According to Professor Newnham, from Penn State University, USA, providing enough food and clean water for a world population as high as 11.5 billion (UN estimate for 2150) will be reliant on the water-based technologies of irrigation, desalination, filtration and aquaculture. A vital part of these technologies is dependent on ceramic materials and future development of ceramic based technologies.

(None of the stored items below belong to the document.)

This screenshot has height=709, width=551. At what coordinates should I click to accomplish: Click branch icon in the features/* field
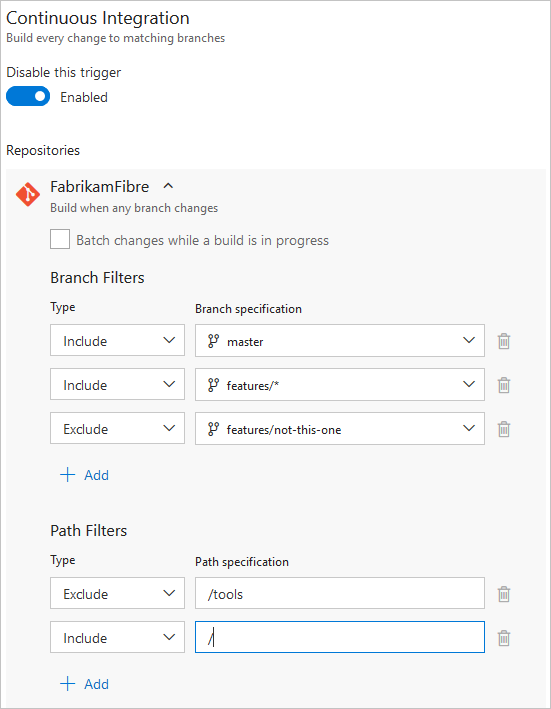[x=213, y=385]
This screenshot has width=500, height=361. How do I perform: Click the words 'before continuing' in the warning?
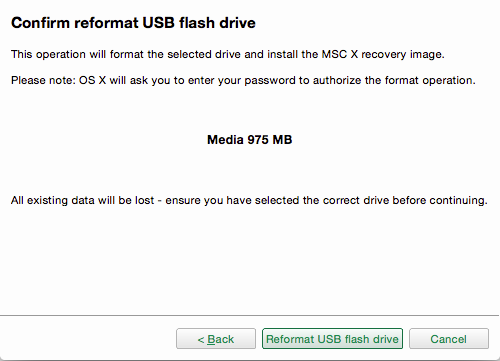440,200
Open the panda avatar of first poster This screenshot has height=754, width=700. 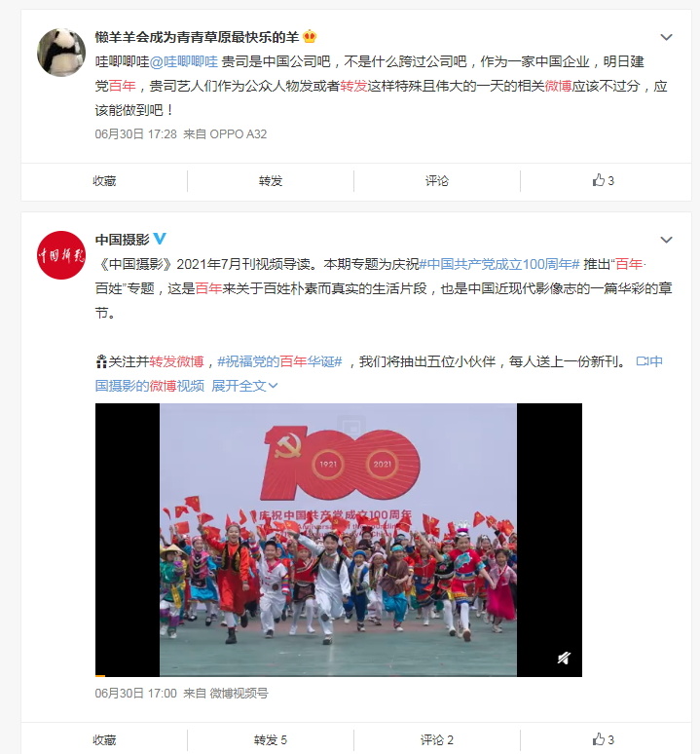[x=61, y=52]
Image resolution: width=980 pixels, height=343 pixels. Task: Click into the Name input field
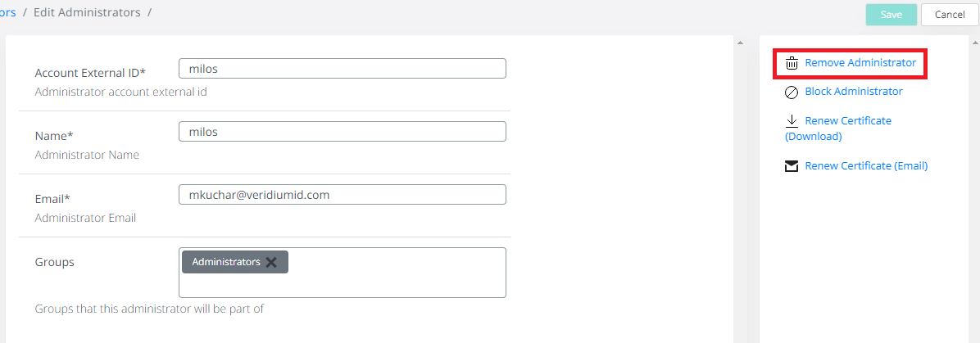pyautogui.click(x=342, y=131)
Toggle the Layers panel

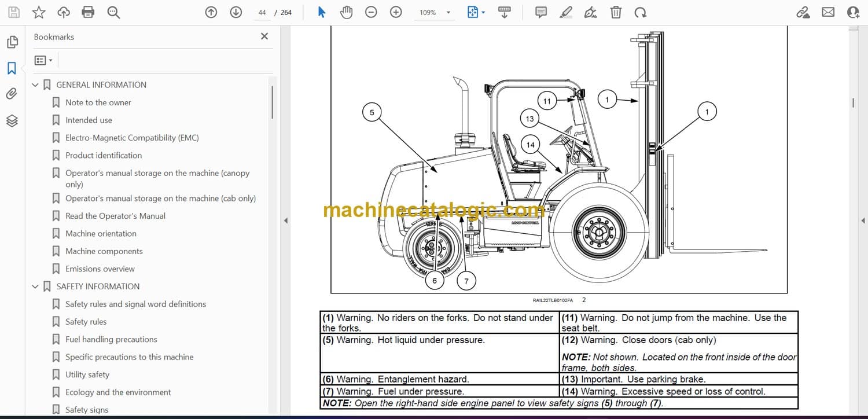tap(12, 120)
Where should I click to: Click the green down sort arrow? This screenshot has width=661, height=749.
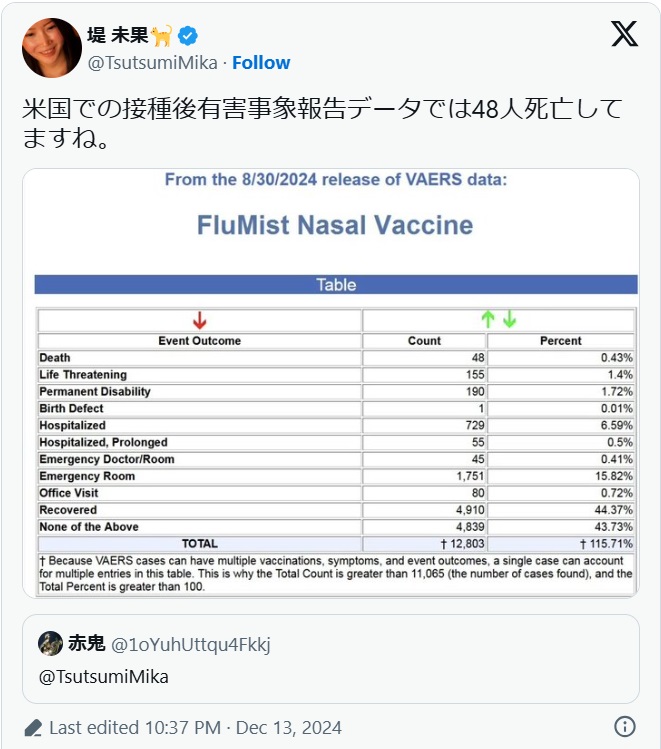pos(509,320)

These engineering megaworks will be matched in the future by a scaling down of ceramic materials to meet the demands of nanotechnology. Scaling down of high tech ceramics and electroceramics will lead to increasing integration and miniaturisation. Coupled with a greater understanding of how the human brain functions, these ceramics could bring about increased integration of the organic and inorganic. "The age of engineering microworks is upon us, and in the coming century a global system will evolve which involves the integration of human and machine intelligence," says Professor Newnham. "This will come about," he says, "[as]ceramic electronic and optical components are made smaller and smaller until they disappear inside integrated inorganic systems which rival biological systems both in scale and complexity."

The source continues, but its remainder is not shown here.